Caminharam checando os bares, todos cheios de turista e com repertório musical variado. Rodrigo segurava a mão de Lena desde que saíram da festa, ela se constrangia com a normalidade daquele gesto, ele não parecia ligar que tivessem acabado de se conhecer. Quase não falaram nada, a não ser quando ele perguntava sobre uma rua ou lugar e ela respondia com os olhos baixos. Toda desinibição da festa tinha sumido para os dois.

- Ô turista, você é de onde? - Vivi gritou pois os dois estavam afastados das meninas. Elas pararam para esperar.

- São Paulo.
- Um paulissssta.... - ela estendeu o "s" imitando o sotaque que a gente sempre vê na TV - tá gostando do carnaval do Rio?

Ele sorriu e fez que sim com a cabeça -  Aqui é muito louco.
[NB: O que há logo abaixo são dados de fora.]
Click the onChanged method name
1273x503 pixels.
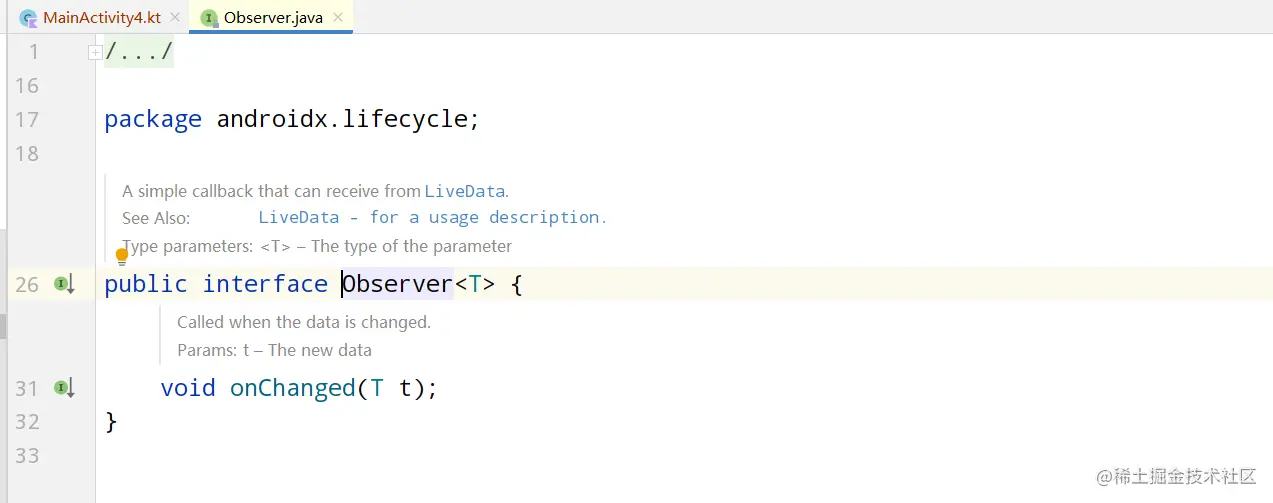pos(293,388)
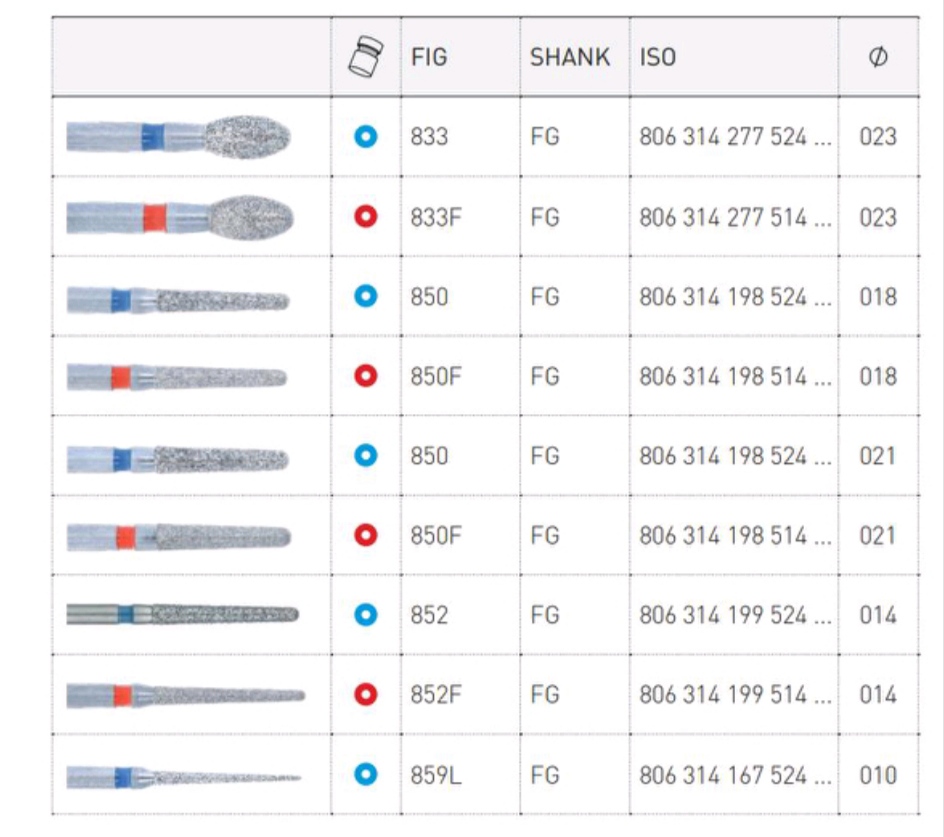Screen dimensions: 944x837
Task: Click the bur grit icon in header
Action: (x=365, y=56)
Ainda nem dormi desde que a gente chegou.
- É assim que tem que ser. Bate aqui. - e Rodrigo bateu o punho fechado no dela. - Aproveita que a Lena é a maior foliã que você respeita. Ela vai cansar você.
Ele olhou para Lena, sua expressão era divertida e maliciosa - Essa canseira eu quero.

Lena riu com gosto, mas não respondeu. Sua cabeça erguida e olhos decididos disfarçando que por dentro ela estava nervosa por estar perto dele. Mas ela sempre foi boa em disfarçar essas coisas. Se virou para ele.

- O que você faz em São Paulo? Estuda?

- Não. Eu jogo Counter Strike.

- Aquele jogo de tiro?

- É

- Tá, mas fora isso. Você trabalha...

Ele riu como se já estivesse acostumado com a pergunta - eu faço isso. Eu jogo como profissional. Pode procurar, Team BR.

- Uau, isso é... diferente. Então você quer dizer que realmente ganha dinheiro atirando nos bonequinhos?

- Ganho. E tô um pouco ofendido pela sua definição da minha profissão.

- Ah, desculpa. Desculpa mesmo. Eu só não tô por dentro desse ramo de atividade - ela se virou para ele com os olhos arregalados - é sério, respeito, só preciso conhecer melhor isso aí.

- Eu tô brincando. Todo mundo reage assim.

- Que bom saber que eu sou igual a todo mundo. Inspirador...

- Você não é. Nem um pouco - ele pegou a mão da garota e a puxou para um beijo.

- Ei, casal! Pode ser aquele bar ali? - Vivi perguntou.

Eles concordaram sem prestar atenção e seguiram atrás das meninas. Parecia incrível que aquele dia estivesse sendo tão intenso e Lena sentia que ainda tinha mais pra acontecer.